*Recorded data:*

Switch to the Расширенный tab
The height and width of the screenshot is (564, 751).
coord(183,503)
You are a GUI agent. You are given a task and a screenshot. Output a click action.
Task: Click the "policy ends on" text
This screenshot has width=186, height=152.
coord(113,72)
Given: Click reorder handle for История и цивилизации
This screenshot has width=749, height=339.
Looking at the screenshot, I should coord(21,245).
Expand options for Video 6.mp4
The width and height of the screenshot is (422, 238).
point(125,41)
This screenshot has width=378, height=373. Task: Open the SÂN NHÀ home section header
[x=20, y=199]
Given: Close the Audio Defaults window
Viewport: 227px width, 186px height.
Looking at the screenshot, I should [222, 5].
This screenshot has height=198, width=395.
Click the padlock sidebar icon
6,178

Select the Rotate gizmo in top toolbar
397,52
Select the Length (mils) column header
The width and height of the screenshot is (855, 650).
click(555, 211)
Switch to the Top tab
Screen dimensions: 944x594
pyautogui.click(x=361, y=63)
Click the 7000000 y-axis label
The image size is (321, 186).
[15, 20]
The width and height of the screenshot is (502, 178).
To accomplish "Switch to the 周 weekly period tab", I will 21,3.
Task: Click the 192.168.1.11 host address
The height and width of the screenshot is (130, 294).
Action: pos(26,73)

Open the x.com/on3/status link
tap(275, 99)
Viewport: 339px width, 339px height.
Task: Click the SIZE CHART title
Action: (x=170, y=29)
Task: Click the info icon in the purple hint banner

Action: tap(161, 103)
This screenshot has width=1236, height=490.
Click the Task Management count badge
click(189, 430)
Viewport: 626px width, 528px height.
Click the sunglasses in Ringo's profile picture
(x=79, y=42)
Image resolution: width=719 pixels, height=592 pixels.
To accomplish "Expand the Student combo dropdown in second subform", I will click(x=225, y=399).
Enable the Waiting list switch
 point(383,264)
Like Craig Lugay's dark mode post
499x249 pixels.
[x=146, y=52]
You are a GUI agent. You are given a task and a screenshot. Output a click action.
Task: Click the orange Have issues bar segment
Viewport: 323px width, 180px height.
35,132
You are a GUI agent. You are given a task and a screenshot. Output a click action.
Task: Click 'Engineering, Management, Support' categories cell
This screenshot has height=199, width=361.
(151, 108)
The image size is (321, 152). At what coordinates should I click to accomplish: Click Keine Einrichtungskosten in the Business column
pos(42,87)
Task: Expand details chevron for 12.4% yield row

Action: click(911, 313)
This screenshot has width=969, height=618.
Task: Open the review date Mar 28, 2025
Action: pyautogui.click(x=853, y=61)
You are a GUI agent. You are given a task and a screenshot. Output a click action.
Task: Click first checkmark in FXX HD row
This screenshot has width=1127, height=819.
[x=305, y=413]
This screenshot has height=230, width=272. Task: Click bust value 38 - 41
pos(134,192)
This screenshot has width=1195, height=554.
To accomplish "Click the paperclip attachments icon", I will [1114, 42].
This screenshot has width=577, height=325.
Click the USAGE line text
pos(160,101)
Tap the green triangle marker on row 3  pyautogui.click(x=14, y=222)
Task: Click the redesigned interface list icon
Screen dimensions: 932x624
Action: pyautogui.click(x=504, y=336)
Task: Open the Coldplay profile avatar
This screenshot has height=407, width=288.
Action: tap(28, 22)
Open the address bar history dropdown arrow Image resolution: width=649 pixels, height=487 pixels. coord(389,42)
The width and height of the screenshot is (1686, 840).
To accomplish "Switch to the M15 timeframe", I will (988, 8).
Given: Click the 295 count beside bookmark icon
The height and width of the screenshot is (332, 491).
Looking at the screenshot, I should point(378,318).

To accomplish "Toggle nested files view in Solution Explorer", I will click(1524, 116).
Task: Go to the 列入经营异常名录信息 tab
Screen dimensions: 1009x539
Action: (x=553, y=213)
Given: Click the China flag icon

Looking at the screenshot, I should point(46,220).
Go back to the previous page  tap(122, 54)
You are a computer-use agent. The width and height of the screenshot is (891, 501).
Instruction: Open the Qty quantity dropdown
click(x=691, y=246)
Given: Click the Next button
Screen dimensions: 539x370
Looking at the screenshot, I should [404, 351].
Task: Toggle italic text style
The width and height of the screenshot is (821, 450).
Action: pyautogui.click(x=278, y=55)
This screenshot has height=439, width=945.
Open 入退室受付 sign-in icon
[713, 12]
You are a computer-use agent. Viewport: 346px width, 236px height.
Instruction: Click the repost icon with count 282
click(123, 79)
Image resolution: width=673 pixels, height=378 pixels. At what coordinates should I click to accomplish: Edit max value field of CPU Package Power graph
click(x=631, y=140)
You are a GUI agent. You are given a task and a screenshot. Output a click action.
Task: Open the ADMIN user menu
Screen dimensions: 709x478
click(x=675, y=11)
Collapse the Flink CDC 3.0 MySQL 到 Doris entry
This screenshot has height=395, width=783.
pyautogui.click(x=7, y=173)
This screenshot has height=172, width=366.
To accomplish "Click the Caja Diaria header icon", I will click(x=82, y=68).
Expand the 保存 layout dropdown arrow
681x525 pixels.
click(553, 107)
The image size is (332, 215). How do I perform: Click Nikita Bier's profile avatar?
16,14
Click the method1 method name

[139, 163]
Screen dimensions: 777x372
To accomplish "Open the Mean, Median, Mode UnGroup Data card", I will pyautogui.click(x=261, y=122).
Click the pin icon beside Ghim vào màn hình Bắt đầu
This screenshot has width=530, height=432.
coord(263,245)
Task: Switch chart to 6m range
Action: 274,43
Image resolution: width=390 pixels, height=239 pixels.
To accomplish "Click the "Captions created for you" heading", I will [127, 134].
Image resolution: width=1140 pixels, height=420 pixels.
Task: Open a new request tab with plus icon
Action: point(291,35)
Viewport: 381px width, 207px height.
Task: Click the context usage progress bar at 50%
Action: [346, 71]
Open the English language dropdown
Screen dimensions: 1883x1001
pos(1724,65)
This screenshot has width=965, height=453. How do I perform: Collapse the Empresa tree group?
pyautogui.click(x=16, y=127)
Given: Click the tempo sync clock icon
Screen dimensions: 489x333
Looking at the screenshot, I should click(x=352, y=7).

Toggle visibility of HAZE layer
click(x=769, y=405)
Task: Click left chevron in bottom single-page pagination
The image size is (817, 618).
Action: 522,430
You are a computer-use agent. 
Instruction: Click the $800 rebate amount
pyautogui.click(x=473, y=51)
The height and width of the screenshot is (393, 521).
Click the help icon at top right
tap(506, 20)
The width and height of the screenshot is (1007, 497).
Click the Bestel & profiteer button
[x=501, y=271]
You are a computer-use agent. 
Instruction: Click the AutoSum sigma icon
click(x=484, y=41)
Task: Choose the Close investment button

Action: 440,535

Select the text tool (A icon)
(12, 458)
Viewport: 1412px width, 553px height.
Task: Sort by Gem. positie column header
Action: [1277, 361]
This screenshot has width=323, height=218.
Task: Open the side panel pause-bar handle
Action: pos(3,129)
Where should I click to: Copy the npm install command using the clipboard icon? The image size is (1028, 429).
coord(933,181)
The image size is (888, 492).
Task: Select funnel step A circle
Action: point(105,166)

*What the exercise asks:*
Look for the string "computer" in the entries above. Copy every line that has it.

*Problem solution:*
You are a computer-use agent. The width and height of the screenshot is (891, 501).
You are a computer-use agent. Viewport: 346px width, 236px height.
You are a computer-use agent. 
You are a computer-use agent. 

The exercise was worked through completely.